Moscone made it 3-1 1:50 later when he tapped a Guimond rebound home from the edge of the crease. It was his second goal of the season.
Perron set up Caron’s team-leading fifth goal with a power move to the net down the left side.
He was able to get off a one-handed shot and Caron shoveled home the rebound after Surran made the initial save.
McKay got one back with a screened wrist shot from the point off a Tucker Leland faceoff win for his fourth goal of the season. Moscone restored the four-goal cushion off a terrific play by Ty Walker, who put on a burst of speed to get around a Bronco defenseman and fed it across to Moscone, who directed it into the empty net.

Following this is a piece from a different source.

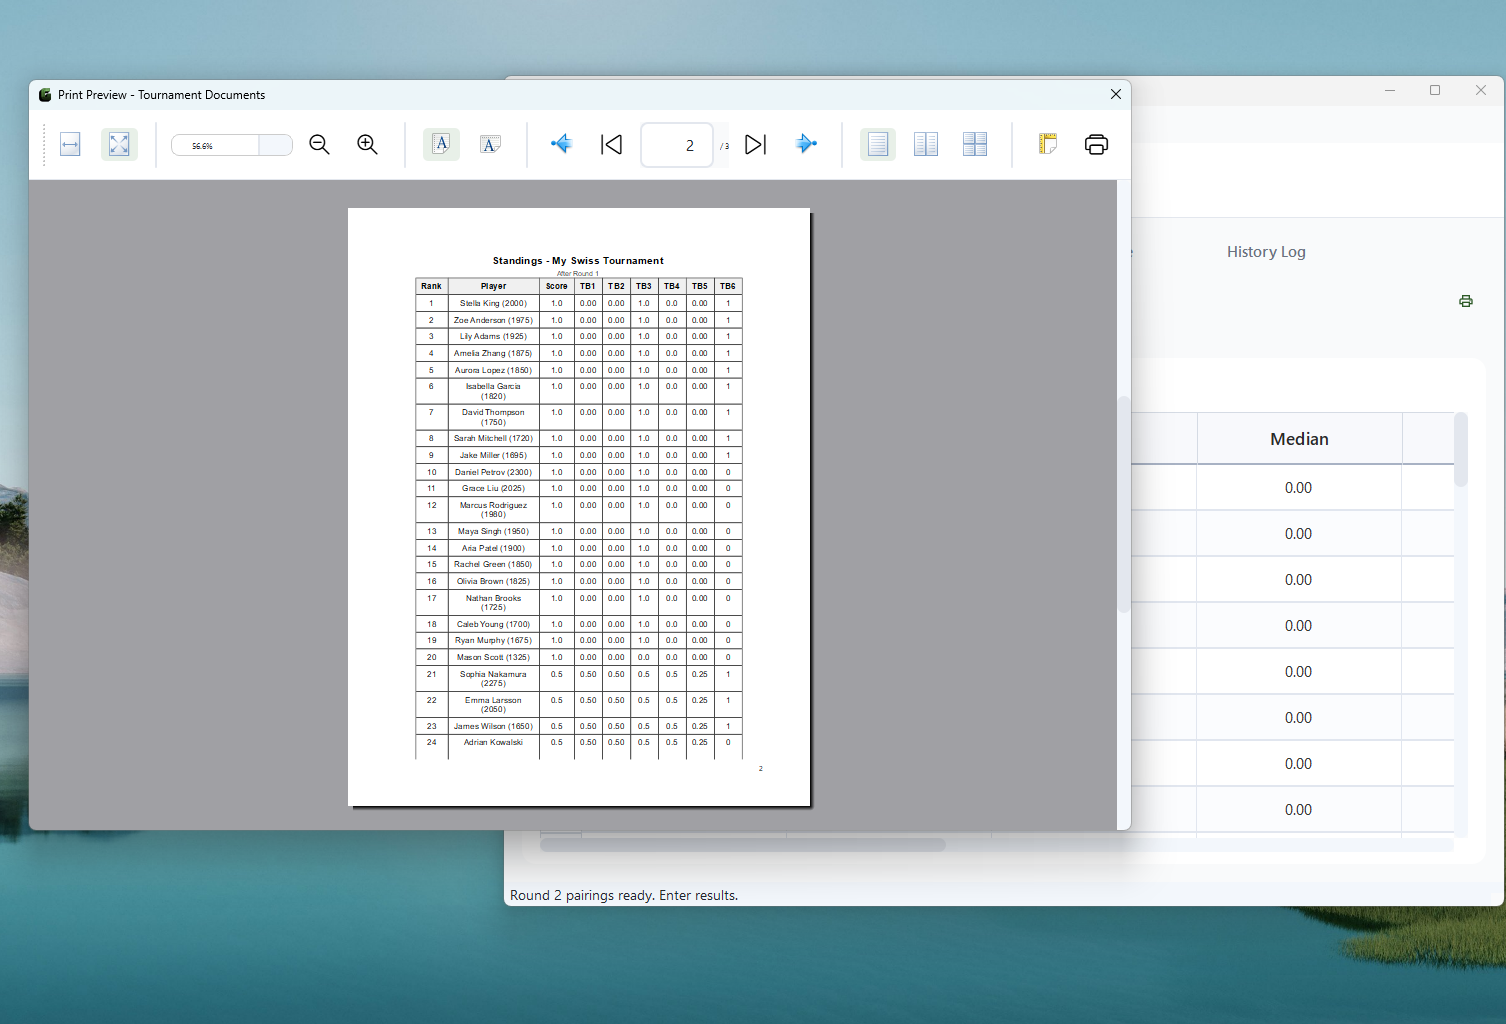Select the four-page grid view
The height and width of the screenshot is (1024, 1506).
975,144
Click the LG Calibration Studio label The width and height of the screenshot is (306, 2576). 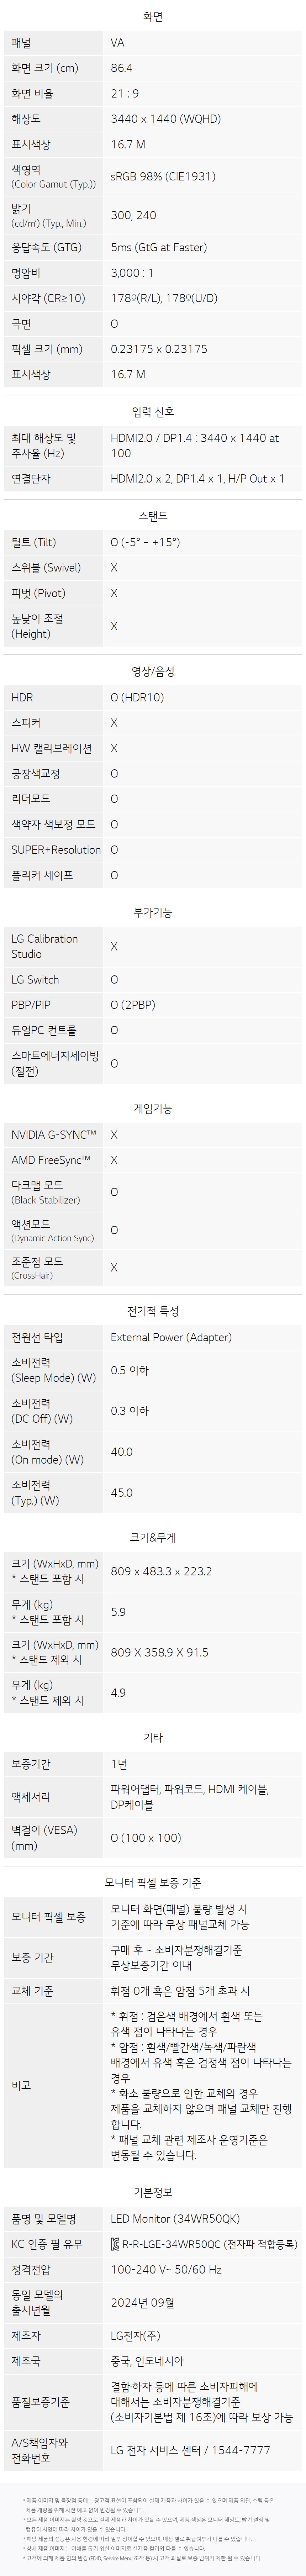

“It was a beautiful pass from Ty. I was just in the right place at the right time,” Moscone said.
“That was a backbreaker,” said Hampden Academy coach Zach Wilson. “We had a bad second period and couldn’t recuperate.”
Matt Shayne gave the Broncos some life with a wrist shot from the slot 21 seconds into the third period for his fourth of the year and Lucas Dunn made things interesting by nudging the puck over the goal line with 9:02 remaining. It was his team-leading seventh goal.
But Perron iced it with his third of the campaign.
Guimond and Perron each had two assists to go with their goals and Moscone had an assist to go with his two goals.
Guimond’s goal in the first period was set up by Moscone and Walker.
Moscone maneuvered cleverly past a Bronco defenseman at the defensive blue line creating a two-on-one with Walker.
Moscone broke down the left wing and fed the puck across to Walker, whose point-blank one-timer was stopped by the well-positioned Surran.
The rebound spilled into the middle of the slot and Guimond flipped it home.
The first period was played largely in the Hampden end as the Rams kept constant pressure on the forecheck.
But Surran was equal to the task.
He held his ground to make a save off Moscone, who cut right to left across the low slot and, moments later, Surran robbed Caron of a goal after he had a neat deflection off a Jake Biberstein point shot.
The quick 5-foot-3 McCue preserved the lead by making back-to-back saves off Keith Brooks and Lucas Dunn with just more than three minutes left in the initial period.
Wilson said despite the loss, it was a great night.
“Look at the turnout. A lot of people were touched by it inside the rink and out. Our kids probably don’t realize it right now because losing hurts but when they look back in five or 10 years, they will say ‘Wow, it was special to be a part of that,’” Wilson said.